Looking back at Tuesday’s rally, analysts at EBW Analytics Group noted that support near $1.847 held for the April contract “despite a benign weather forecast.”
The recent gains continue to reflect “a belief that steep” capital expenditure cuts from U.S. shale producers “will result in quick, steep declines in production of associated gas, tightening the natural gas market,” the EBW analysts said. “In addition, with a massive short position still outstanding, short-covering may also have played an important role.”

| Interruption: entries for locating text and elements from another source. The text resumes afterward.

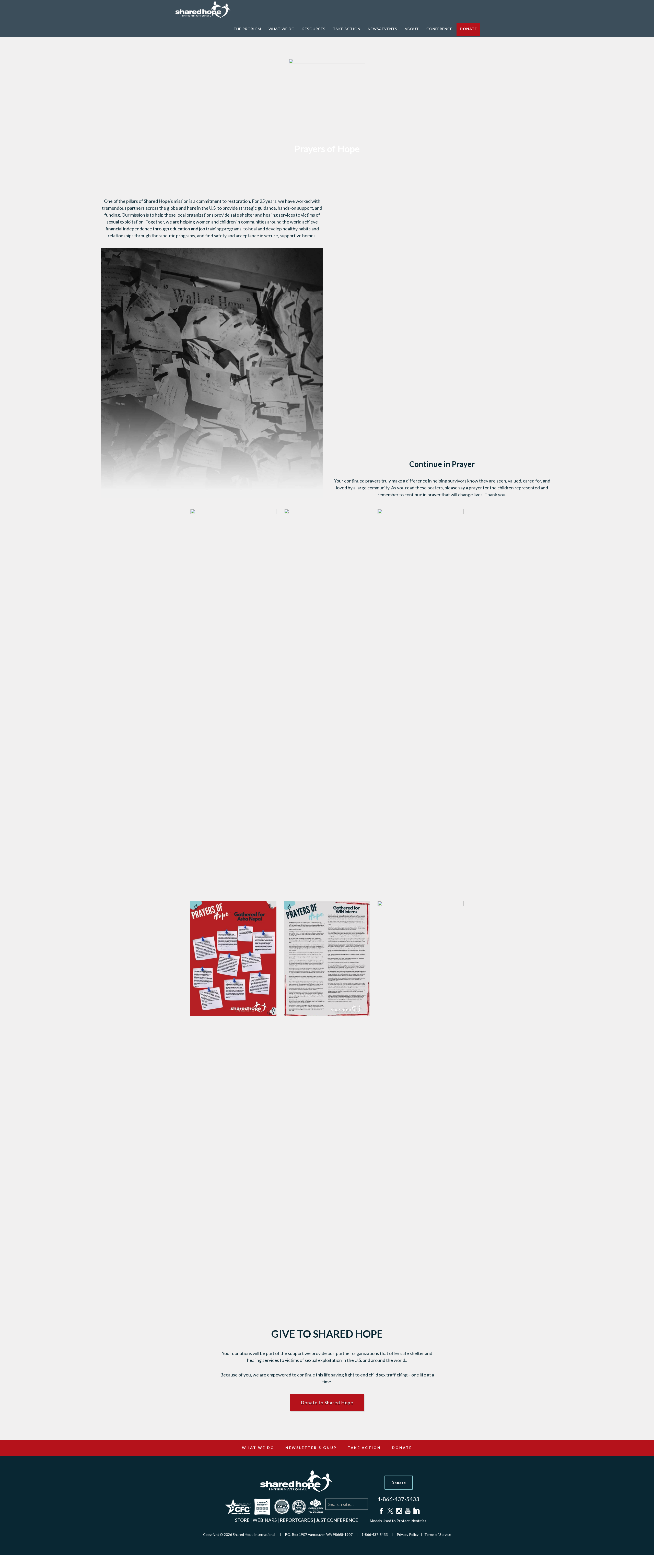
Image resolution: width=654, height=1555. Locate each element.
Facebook (381, 1511)
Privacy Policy (407, 1534)
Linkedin (416, 1511)
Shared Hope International (206, 9)
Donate (398, 1482)
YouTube (407, 1511)
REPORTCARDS (296, 1520)
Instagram (398, 1511)
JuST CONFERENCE (337, 1520)
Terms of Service (437, 1534)
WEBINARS (265, 1520)
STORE (242, 1520)
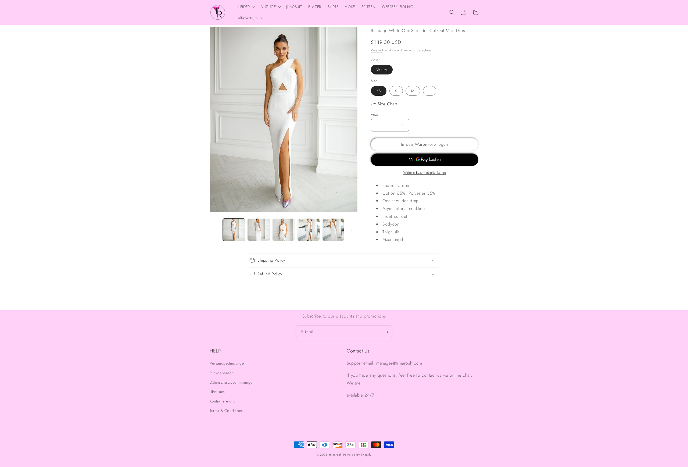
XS (379, 91)
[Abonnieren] (386, 332)
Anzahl (376, 114)
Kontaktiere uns (222, 401)
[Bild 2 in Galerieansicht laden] (259, 230)
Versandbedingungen (228, 363)
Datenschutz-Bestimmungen (232, 382)
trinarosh (335, 454)
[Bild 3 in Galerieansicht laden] (284, 230)
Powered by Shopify (357, 454)
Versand (377, 50)
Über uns (217, 391)
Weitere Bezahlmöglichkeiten (424, 172)
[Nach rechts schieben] (351, 230)
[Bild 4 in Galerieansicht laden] (308, 230)
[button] (245, 6)
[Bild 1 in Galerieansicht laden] (234, 230)
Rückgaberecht (222, 373)
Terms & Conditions (226, 410)
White (382, 69)
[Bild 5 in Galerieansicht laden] (333, 230)
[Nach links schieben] (215, 230)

The latest guidance heading into Wednesday’s trading left the weather-driven demand picture for gas largely unchanged, but the potential demand shocks from the coronavirus still loom large over the economy as a whole, according to EBW. They cited reported comments from European Central Bank President Christine Lagarde warning “that the global economy faces a major economic shock unless immediate action is taken.”

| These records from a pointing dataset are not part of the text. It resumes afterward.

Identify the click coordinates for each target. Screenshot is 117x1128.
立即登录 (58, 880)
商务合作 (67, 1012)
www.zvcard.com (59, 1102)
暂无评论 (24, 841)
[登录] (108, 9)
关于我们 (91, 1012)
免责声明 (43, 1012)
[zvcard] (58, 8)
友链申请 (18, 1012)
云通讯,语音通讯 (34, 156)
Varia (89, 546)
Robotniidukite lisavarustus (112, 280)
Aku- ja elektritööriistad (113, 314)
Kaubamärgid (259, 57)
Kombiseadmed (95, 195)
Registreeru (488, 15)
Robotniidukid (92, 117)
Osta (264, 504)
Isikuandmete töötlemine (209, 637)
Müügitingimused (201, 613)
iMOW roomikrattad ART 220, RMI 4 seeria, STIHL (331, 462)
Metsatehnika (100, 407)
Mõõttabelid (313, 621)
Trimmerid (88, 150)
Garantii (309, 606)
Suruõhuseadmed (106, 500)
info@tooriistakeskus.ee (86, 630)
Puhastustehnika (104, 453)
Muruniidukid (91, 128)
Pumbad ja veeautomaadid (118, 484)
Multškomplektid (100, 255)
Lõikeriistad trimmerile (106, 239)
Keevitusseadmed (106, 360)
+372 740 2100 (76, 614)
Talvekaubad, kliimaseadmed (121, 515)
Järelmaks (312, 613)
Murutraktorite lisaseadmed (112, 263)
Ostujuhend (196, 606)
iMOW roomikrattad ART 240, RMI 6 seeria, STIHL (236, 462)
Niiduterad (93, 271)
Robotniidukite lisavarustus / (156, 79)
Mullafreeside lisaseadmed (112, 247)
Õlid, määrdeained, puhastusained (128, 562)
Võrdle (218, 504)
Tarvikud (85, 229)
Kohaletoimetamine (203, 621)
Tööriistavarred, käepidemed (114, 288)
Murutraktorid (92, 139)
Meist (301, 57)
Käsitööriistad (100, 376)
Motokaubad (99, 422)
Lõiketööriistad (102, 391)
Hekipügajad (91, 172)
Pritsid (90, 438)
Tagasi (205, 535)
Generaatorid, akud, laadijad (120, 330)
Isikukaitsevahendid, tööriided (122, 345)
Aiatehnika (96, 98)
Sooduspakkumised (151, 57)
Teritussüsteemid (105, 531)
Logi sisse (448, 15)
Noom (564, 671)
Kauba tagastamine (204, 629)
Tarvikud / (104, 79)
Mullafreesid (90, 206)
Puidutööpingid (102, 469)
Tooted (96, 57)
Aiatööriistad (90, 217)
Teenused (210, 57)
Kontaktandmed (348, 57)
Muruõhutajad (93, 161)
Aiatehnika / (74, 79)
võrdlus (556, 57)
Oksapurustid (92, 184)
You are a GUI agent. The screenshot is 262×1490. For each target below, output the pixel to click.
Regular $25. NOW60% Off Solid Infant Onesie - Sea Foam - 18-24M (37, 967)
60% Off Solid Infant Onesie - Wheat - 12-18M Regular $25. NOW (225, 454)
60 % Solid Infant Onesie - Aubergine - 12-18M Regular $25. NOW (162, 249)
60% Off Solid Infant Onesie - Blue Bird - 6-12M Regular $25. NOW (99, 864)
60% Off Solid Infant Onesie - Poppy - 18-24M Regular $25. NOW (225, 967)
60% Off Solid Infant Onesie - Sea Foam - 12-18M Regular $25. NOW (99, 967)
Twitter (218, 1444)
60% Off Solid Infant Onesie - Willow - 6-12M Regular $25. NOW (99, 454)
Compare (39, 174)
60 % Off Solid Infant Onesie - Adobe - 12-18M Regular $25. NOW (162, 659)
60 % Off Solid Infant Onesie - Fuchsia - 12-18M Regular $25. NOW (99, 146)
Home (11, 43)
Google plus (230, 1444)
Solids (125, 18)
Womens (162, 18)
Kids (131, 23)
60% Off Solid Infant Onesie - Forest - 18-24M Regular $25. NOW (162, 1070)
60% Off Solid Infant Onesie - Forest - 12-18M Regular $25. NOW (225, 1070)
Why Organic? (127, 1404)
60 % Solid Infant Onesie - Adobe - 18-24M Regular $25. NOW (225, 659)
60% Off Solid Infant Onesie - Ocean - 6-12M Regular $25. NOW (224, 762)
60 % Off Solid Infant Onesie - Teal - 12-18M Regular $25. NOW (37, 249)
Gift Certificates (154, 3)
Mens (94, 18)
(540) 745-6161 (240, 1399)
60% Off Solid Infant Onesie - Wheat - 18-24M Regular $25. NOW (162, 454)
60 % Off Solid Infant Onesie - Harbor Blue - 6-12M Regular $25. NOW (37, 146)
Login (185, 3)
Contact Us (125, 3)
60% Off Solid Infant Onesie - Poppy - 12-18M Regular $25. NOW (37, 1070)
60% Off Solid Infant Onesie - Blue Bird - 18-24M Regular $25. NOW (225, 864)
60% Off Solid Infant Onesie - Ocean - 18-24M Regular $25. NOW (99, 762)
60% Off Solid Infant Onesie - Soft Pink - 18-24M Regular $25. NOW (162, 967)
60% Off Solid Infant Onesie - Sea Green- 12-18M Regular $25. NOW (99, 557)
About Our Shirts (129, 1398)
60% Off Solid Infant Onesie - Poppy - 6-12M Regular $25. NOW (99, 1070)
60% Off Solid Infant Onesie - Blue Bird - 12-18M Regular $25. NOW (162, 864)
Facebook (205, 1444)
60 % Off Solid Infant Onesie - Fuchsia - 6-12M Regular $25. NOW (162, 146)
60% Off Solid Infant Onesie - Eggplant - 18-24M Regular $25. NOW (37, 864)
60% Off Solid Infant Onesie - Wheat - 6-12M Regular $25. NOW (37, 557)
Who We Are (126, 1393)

On the exports front, the introduction of feed gas to Train 3 at the Freeport liquefied natural gas (LNG) terminal, part of the final commissioning stage for the facility located on Quintana Island on the Texas coast, could add about 0.6 Bcf/d of demand for the U.S. market, according to Tudor, Pickering, Holt & Co. (TPH).
“However, more LNG supply is the opposite of what the global market needs, as pricing has dipped to all-time lows and demand is quickly peeling off as we move into shoulder season,” TPH analysts said in a note to clients Wednesday. Average Dutch TTF (aka Title Transfer Facility) strip pricing for the second and third quarters would “effectively” put U.S. LNG exports “on the margin, with an estimated spread of around 2 cents/MMBtu on a variable cost basis, assuming gas is sourced at a price equal to Henry Hub.”
Japan-Korea Marker (JKM) strip pricing over the same time frame would put U.S. LNG “out of the money on a variable cost basis,” according to TPH.
Continuing a tough week for crude, April WTI futures were down $1.21 to $33.15/bbl shortly after 8:40 a.m. ET, while April RBOB gasoline was trading about 3.3 cents lower at $1.1239/gal.